Offseason Preview: Central Division

Offseason Preview: Central Division

Over the next several days, I’m going to go division-by-division through the league and lay out what decisions need to be made and what’s at stake for each NBA team this offseason. We started yesterday with the Atlantic Division, continue today with the Central, then move to the Southeast, Pacific, Northwest, and Southwest.

Without further ado…

Chicago Bulls

  • Key Potential FA: Nikola Vucevic, Coby White, Ayo Dosunmu, Patrick Beverley
  • Big Decisions: Vuc contract, Zach LaVine trades, Lonzo Ball’s knees, Patrick Williams extension talks, Where are we going?

The Bulls, as ever, are likely going to try to be competitive while also trying not to spend all that much money. That is the M.O. of the team under Jerry Reinsdorf for the last two-plus decades, and there’s no real reason to expect that will change. How they’re going to accomplish that, though, remains to be seen.

Re-signing Nikola Vucevic seems like it should be a priority, but then again, why? Losing him for nothing would hurt, but what does bringing him back really accomplish? The roster is probably play-in quality at best, and is also down several significant rotation players as they head into free agency. The Bulls are at around $112 million in guaranteed salary to Zach LaVine, DeMar DeRozan, Lonzo Ball, Alex Caruso, Patrick Williams, and Dalen Terry. The cap is expected to be at around $134 million and the tax line at around $162 million. Can they fill out the rest of the roster for less than $50 million in 2023-24 salary? (We know Reinsdorf does not want to pay the tax.) That seems very tough if they want to re-sign both Vuc and White (the latter is less likely than the former), and especially if Beverley wants a real contract and not just a minimum deal.

The outgoing pieces of the Vucevic trade are finally all out the door after this year’s draft. In the end, it was Wendell Carter Jr., Otto Porter Jr., Franz Wagner, and Jett Howard for Vuc and Al-Farouq Aminu, who was later sent to San Antonio as part of the DeRozan sign-and-trade. The Bulls are now merely owed a protected first-round pick by the Blazers (lottery protected from 2024 through 2028, at which point it becomes a 2028 second-rounder) while also owing their own protected pick (top 10 protected in 2025 and then top 8 protected in 2026 and 2027, at which point it becomes a 2028 second-rounder) to the Spurs.

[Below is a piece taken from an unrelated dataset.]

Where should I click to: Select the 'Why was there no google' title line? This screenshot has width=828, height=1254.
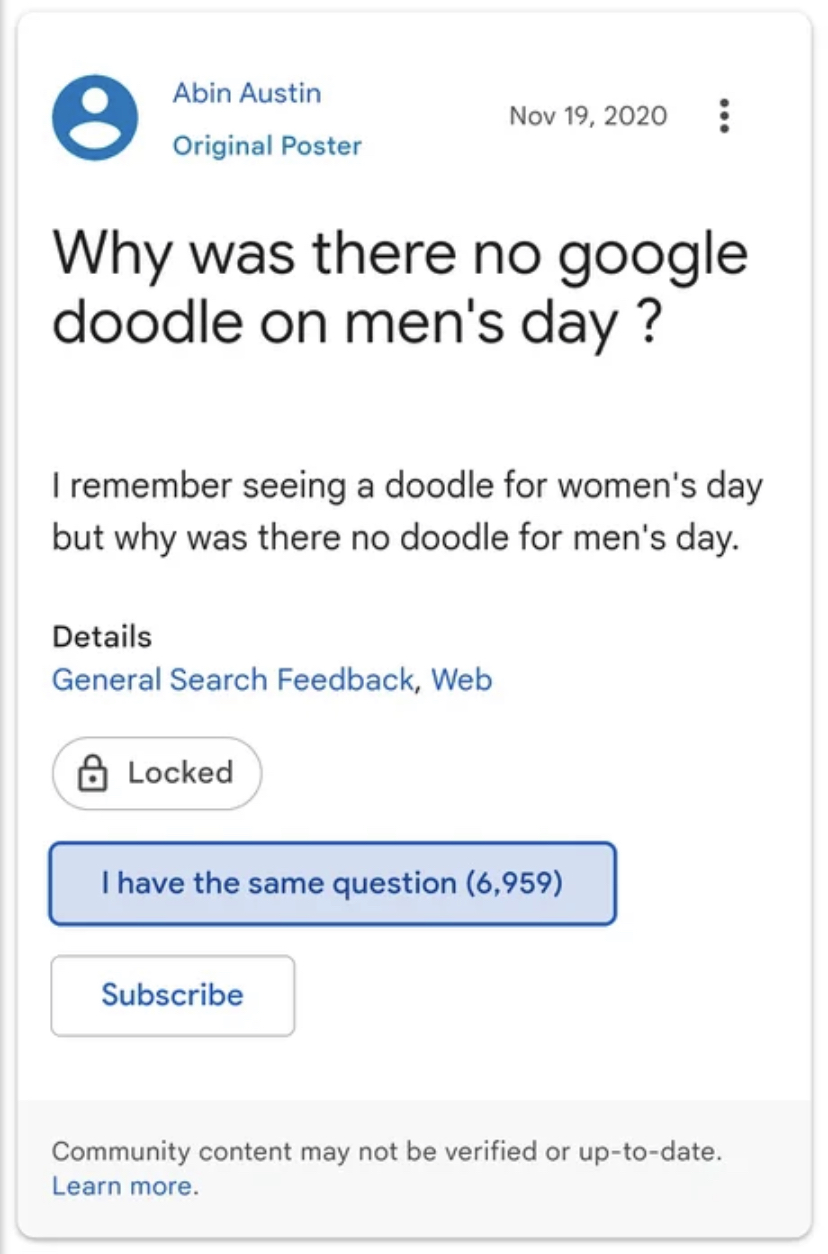pos(400,255)
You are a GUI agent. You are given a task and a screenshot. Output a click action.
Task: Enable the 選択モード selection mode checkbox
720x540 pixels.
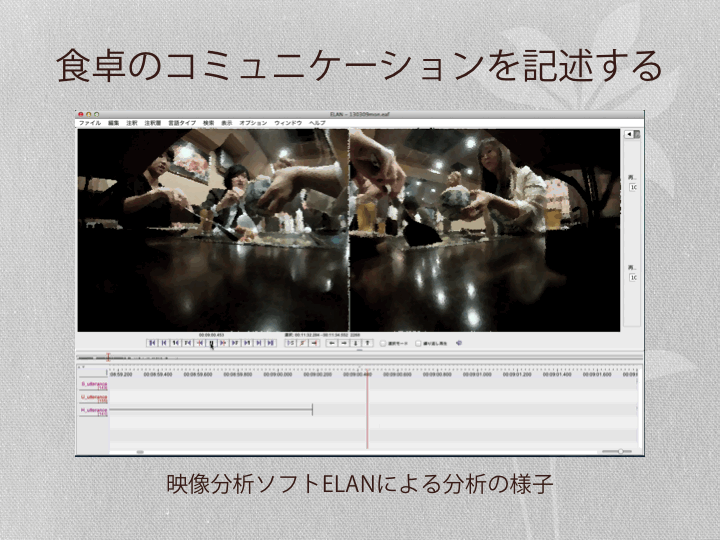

There’s an opportunity to pivot and shake things up… but to what end? There don’t appear to be many (if any) young building blocks on the team at the moment. Neither White nor Dosunmu necessarily looks like a core player, and White could be gone this summer anyway. Williams has not lived up to the billing of a No. 4 pick. Terry barely played as a rookie. Their only pick in this year’s draft was second-rounder Julian Phillips.

Dealing away LaVine and/or DeRozan could help restock the cupboard, but LaVine's contract and knee issues would likely lead to a less-than-ideal return for his services, and DeRozan is headed into the final year of his contract and about to turn 34 years old. He's still really good and the $28.6 million number for him next season is extremely affordable, but how much is anyone giving up for him in that situation? Maybe there’s something to be gained from a Vuc or White sign-and-trade, but it’s probably not much.

This is a team that probably peaked early in the 2021-22 season, and the future is extremely uncertain. Some of that has to do with the tragedy of Lonzo’s knees, but some of it is also missed opportunities in the draft and a miscalculation regarding how much Vucevic would raise their short-to-medium-term ceiling before he needed to be re-signed.